Şimdi bunu kiminle konuşacaksın?
Yurtseverim dediğinde, seni faşist olarak niteleyen dangalakla mı?
Dünya görüşünde yurttaş değil kul, ulus değil ümmet yazan, kul hakkı yeyip ümmet talanı yapan saftorikle mi?
Bütün bu garabeti, hiçbir insani, vicdani, coğrafi, ahlaki aidiyeti olmayan dönekle, işbirlikçiyle, hiç merak etme, hele rüzgar değişsin senden fazla bu değerlerin şampiyonluğuna soyunacak rüzgar gülü fırıldakla mı?
Bu fırıldakları, her dönemde olduğu gibi bir halt sanarak; onlarla kahvaltılarda, brançlarda, kongrelerde, platformlarda fikir alışverişi yapacaklarla, yapmış olanlarla mı?

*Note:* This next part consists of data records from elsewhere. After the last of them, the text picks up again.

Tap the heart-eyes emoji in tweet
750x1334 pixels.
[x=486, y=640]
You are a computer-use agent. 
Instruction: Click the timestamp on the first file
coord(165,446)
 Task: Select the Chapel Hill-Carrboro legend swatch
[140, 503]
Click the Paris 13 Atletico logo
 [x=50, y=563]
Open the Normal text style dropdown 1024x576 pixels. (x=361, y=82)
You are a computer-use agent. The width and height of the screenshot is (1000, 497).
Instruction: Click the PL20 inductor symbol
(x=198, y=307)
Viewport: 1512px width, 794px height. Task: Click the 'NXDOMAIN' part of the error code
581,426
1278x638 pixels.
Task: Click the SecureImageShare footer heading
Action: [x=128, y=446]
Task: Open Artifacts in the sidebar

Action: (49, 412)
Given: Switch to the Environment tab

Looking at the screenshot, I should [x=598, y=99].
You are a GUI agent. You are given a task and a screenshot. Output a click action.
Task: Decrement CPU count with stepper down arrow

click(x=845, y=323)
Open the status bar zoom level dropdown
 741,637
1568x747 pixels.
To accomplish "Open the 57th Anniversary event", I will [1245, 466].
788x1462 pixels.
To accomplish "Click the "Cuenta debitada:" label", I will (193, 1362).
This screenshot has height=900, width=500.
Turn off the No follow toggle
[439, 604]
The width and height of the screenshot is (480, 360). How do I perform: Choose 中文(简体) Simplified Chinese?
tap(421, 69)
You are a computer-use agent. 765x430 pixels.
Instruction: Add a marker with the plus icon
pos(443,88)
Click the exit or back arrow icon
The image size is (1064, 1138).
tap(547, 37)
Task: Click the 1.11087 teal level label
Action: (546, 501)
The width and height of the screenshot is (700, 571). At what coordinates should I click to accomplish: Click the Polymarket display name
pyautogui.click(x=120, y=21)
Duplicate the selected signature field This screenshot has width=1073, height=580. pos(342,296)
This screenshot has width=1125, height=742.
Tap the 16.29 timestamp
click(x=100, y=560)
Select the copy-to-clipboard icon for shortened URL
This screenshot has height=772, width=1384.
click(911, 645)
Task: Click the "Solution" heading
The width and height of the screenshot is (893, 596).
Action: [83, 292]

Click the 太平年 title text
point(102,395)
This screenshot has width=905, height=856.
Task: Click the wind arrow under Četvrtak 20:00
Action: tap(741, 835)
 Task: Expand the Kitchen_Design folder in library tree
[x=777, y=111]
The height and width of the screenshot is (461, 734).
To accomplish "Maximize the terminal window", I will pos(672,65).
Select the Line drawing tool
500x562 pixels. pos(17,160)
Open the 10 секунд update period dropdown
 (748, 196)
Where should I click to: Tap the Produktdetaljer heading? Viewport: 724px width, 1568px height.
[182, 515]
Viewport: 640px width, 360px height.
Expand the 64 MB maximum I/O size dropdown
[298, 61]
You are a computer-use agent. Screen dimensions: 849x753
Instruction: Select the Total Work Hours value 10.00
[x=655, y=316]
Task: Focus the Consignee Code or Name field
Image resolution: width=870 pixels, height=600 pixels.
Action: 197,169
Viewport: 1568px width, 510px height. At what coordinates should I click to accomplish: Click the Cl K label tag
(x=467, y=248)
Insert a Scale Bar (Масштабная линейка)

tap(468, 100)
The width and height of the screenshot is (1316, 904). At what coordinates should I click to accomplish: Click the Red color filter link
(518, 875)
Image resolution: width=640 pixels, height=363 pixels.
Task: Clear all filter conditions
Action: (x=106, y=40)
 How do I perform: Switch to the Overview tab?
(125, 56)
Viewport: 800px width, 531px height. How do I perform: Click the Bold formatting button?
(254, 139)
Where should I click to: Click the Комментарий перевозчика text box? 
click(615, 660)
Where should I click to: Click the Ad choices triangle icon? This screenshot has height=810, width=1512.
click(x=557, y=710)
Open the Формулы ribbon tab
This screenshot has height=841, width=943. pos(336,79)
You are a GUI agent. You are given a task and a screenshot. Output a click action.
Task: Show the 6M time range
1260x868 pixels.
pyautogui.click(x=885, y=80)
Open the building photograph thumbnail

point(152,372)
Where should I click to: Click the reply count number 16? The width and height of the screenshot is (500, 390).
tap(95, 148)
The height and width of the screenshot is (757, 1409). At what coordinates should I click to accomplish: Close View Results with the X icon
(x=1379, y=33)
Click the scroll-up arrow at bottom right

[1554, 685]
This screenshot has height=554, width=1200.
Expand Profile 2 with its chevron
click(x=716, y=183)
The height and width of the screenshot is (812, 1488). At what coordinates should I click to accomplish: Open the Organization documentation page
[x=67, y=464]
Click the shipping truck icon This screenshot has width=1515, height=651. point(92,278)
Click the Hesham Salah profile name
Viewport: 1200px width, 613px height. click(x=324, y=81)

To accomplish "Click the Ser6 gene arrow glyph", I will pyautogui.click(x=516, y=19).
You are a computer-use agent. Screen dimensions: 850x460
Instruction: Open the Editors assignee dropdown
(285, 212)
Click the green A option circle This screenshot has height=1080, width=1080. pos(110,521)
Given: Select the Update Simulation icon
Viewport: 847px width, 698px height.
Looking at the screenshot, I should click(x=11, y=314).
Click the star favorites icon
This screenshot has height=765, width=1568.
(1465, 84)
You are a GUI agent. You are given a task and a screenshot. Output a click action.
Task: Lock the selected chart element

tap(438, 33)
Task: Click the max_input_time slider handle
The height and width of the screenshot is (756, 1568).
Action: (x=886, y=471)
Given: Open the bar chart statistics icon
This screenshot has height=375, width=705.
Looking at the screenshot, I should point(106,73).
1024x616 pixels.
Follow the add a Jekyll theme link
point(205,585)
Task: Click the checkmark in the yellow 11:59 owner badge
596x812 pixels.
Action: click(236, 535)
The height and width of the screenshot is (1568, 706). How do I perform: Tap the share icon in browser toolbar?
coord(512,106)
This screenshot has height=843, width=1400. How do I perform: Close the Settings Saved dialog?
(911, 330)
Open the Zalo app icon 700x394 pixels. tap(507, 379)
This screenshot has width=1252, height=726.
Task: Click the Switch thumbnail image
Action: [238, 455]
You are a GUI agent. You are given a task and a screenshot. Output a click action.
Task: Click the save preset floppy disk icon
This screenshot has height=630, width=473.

İçim sıkıldı. Oysa ben, bayram hatırına ve bayram gelmiş neyime? sorusuna sığınarak, Kent Yaşam okurları için, bir gülmece yazısı yazmaya çalışıyorum.
Uzatmayalım, konuya dönelim.
Evet, Balkanlar’ın, Ortadoğu’nun, dünyanın, kainatın en bilmemnesi mealinde kakalanan işlerin önünde, birileri uzun uzun söylev çeker. Sonra yanlarına, küçücük platformun üstüne, fotoğraf karesine giyme telaşıyla bir takım adamlar kadınlar çıkar. İki metrelik kurdeleyi 20 kadar ojeli ve kıllı parmaklı el, 20 elişi dersi makasıyla birlikte keser. Ertesi gün gazetelerde, kırıtmalı, sırıtmalı, kasılmalı halleriyle hepsini görürsün.
Kendini göstermek için, Başbakan’ın koltuğunun altından kafasını çıkaran o adamı, anımsıyor musunuz? Ben yıllar içinde, kendine protokolde yer bulmaya, en iyi konum için yol açmaya çabalarken; dirsekleri omuzları çıkıkçıya muhtaç hale gelen, yediği dirseklerden kaburgası böbreği ağrıyan insanlar gördüm. Birbirini itelerken, peşpeşe platformdan yuvarlananları, düşenleri gördüm, inanın. Bu bir anlamda al gülüm, ver gülüm kabulüdür. Bilirler, sen nasıl yol açmak için onu bunu itekliyorsan, başkaları da sana aynı şeyi yapacaktır. Zor bir iş olsa gerek…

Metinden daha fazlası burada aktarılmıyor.